Along with the rest of the country, the College of William and Mary has hit a bit of a rough patch in the current economic climate. When the Board of Visitors met last Thursday to discuss strategies to balance the budget, the hot topic was how to get the money necessary for the College to continue to operate, as well as how to give faculty their promised raises.
Our faculty has gone without pay raises for three years. Without a salary increase on the horizon, professors have no incentive to remain with the school. The College touts itself as a public Ivy; in order to meet the expectations of that title, we need a stellar faculty.
One suggestion made included raising in-state tuition by 5 percent, a plan that would simply be unable to raise enough extra money. According to the College’s website, undergraduate tuition for an in-state student amounts to $6,566 a semester. In comparison, out-of-state tuition per semester is nearly three times as much at $17,981.
An equal out-of-state increase of 5 percent would be closer to the mark, but I believe the amount of revenue generated from such an increase would not allow the College to remain as competitive on a national level.
The most logical suggestion in my opinion is to not only raise the tuition of out-of-state students, but also raise the state mandated maximum percentage of out-of-state students from 35 percent to at least 40 percent. In order to move on successfully, the College needs to look at how it can to make a top-tier education available to as many people as possible. This means looking beyond the borders of Virginia.
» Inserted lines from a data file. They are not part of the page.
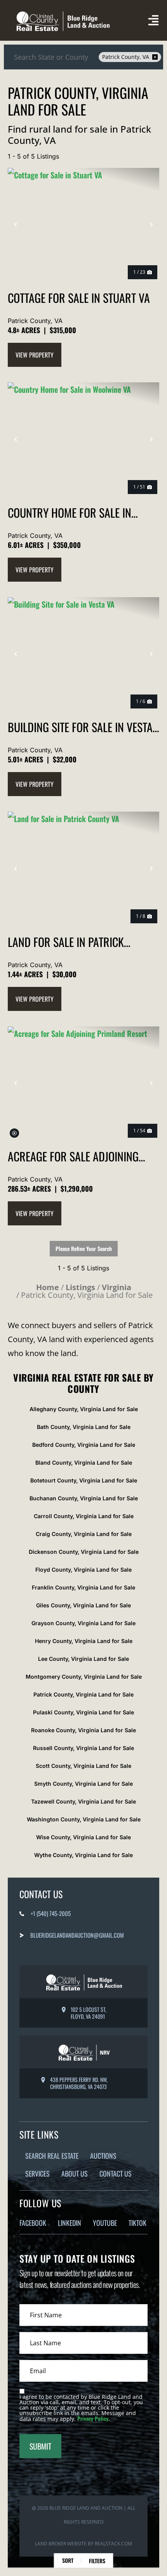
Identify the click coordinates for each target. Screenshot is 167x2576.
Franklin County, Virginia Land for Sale (83, 1587)
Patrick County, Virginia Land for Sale (83, 1694)
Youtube (105, 2223)
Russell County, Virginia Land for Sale (83, 1748)
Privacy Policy (92, 2418)
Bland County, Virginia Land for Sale (83, 1462)
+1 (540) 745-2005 (51, 1913)
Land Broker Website (61, 2543)
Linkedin (69, 2223)
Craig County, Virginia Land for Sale (84, 1534)
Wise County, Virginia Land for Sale (83, 1837)
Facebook (32, 2223)
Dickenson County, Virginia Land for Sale (84, 1551)
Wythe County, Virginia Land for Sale (83, 1855)
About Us (74, 2173)
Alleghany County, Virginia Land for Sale (84, 1409)
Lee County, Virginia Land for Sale (83, 1658)
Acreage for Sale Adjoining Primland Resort (73, 1156)
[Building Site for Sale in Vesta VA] (83, 654)
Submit (40, 2446)
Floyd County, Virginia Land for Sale (83, 1569)
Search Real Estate (51, 2156)
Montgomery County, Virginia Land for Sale (84, 1676)
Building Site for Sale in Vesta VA (80, 727)
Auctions (103, 2156)
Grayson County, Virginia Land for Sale (83, 1623)
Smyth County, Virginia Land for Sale (83, 1783)
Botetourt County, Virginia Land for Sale (83, 1480)
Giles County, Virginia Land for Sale (83, 1605)
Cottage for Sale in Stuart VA (79, 297)
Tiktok (137, 2223)
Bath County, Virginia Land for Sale (83, 1427)
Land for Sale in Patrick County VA (66, 941)
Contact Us (115, 2173)
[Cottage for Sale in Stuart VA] (83, 225)
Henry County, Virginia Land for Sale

Although tuition would be slightly higher for the out-of-state demographic, there are many benefits to accepting more out-of-state students. College funding would increase significantly, allowing us to hire and maintain the best possible staff, retain the small campus atmosphere and be innovators in the pursuit of higher education.
Because of these perks, I believe that we would actually see an increase in the number of applicants to the College even with the slight increase in tuition. Forbes just this year named us the fifth-best public college in the country. I think we can remain competitive with a slight tuition increase.
Astoundingly, some lawmakers want to lower the out-of-state student cap to appease Virginia voters. This would lead to a further reduction of the College’s funding, and, I believe, a decrease in the quality of academics, as well as a likely increase in tuition across the board. The situation would be a lose-lose for in-state and out-of-state students alike. Lawmakers need to seriously re-examine the limits they have imposed on the quality of education within the state with the cap; the very future of higher education in Virginia depends on it.